• **ASSIGNMENT**
Write every line below out again, exactly as given, but leave out the pictures.

• **MATERIAL SHOWN**
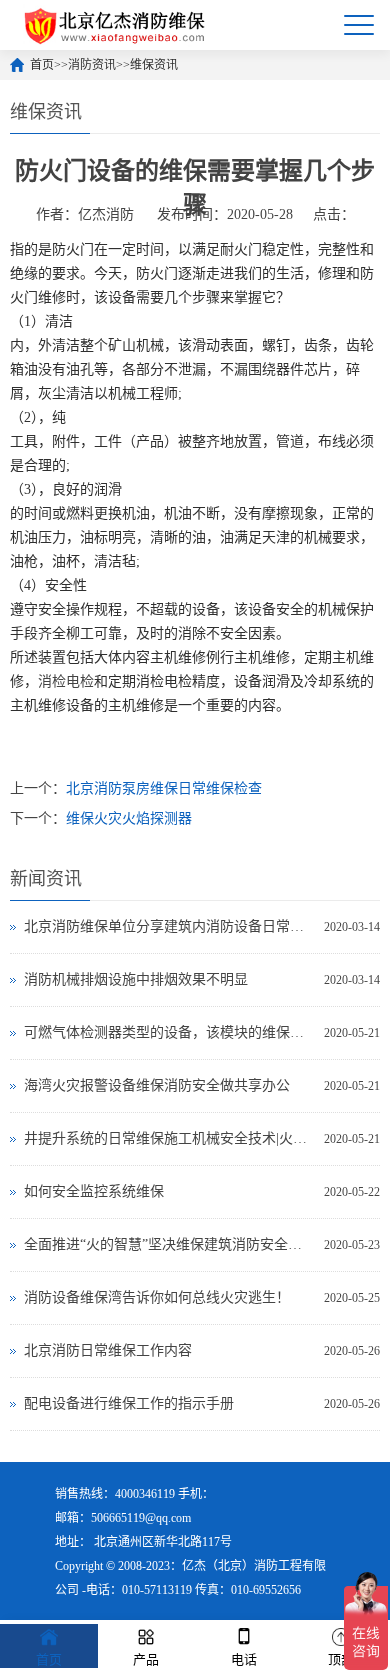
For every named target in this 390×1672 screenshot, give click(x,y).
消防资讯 (92, 65)
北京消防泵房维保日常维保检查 (164, 788)
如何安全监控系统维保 (94, 1191)
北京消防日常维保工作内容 (108, 1350)
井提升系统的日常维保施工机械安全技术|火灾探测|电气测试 (169, 1138)
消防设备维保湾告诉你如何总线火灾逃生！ (157, 1297)
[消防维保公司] (115, 25)
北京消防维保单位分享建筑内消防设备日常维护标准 (169, 926)
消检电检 (66, 681)
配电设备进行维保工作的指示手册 (129, 1403)
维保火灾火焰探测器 (129, 818)
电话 (244, 1659)
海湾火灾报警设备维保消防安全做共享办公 (157, 1085)
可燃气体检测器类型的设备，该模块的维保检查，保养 (169, 1032)
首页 (42, 65)
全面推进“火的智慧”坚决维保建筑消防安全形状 (169, 1244)
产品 (146, 1659)
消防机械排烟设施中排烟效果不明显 (136, 979)
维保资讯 (154, 65)
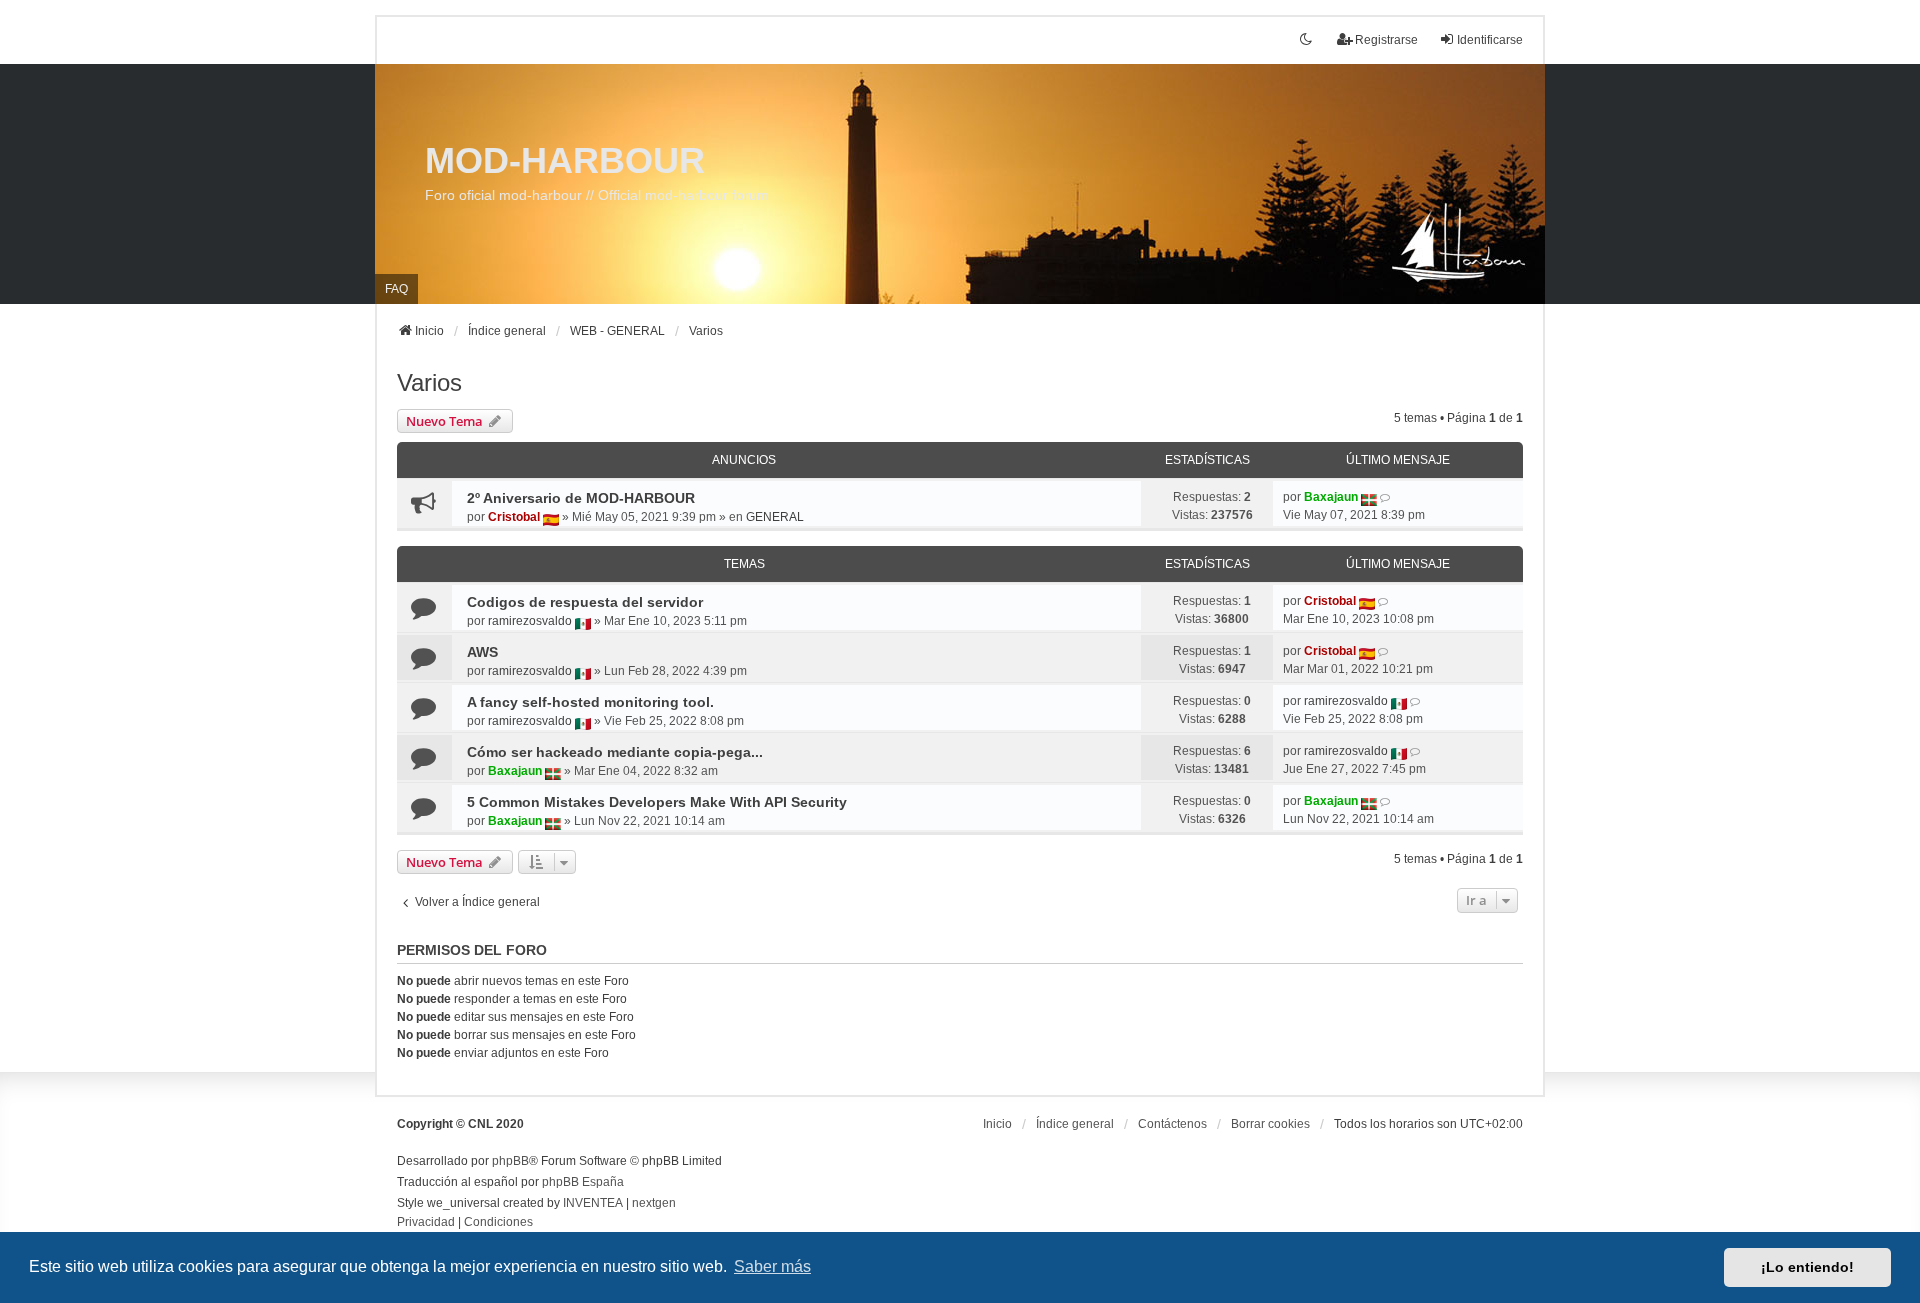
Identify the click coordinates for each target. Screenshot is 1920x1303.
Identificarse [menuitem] (1490, 40)
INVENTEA (593, 1203)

• **FINISHED EXERCISE**
For every named target in this 390×1672 screenshot, give click(x,y).
消防资讯 (92, 65)
北京消防泵房维保日常维保检查 (164, 788)
如何安全监控系统维保 (94, 1191)
北京消防日常维保工作内容 (108, 1350)
井提升系统的日常维保施工机械安全技术|火灾探测|电气测试 (169, 1138)
消防设备维保湾告诉你如何总线火灾逃生！ (157, 1297)
[消防维保公司] (115, 25)
北京消防维保单位分享建筑内消防设备日常维护标准 (169, 926)
消检电检 (66, 681)
配电设备进行维保工作的指示手册 (129, 1403)
维保火灾火焰探测器 (129, 818)
电话 (244, 1659)
海湾火灾报警设备维保消防安全做共享办公 (157, 1085)
可燃气体检测器类型的设备，该模块的维保检查，保养 (169, 1032)
首页 (42, 65)
全面推进“火的智慧”坚决维保建筑消防安全形状 (169, 1244)
产品 (146, 1659)
消防机械排烟设施中排烟效果不明显 (136, 979)
维保资讯 (154, 65)
Identify the click coordinates for each target. Screenshot is 1920x1303.
Identificarse [menuitem] (1490, 40)
INVENTEA (593, 1203)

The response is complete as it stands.